• _YOUR GOAL_:
Scan the entries for lines with the word "Task" and copy those lines.

• _EXTRACTED INFORMATION_:

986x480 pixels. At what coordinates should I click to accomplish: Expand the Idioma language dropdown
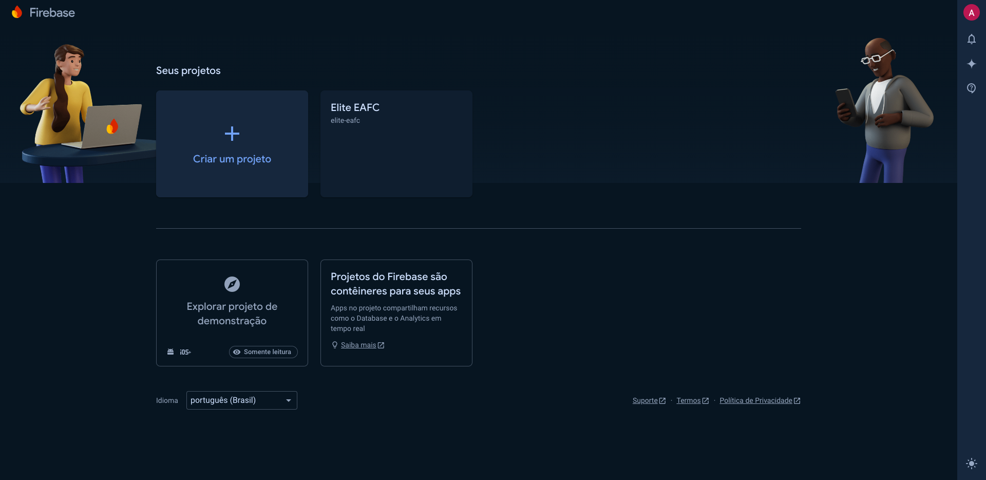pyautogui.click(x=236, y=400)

* * *

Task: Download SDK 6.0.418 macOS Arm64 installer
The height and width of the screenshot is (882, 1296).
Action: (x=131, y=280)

* * *

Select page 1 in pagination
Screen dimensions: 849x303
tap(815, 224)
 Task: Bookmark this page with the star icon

• _EXERCISE RESULT_:
Task: Download SDK 6.0.418 macOS Arm64 installer
 Task: Bookmark this page with the star icon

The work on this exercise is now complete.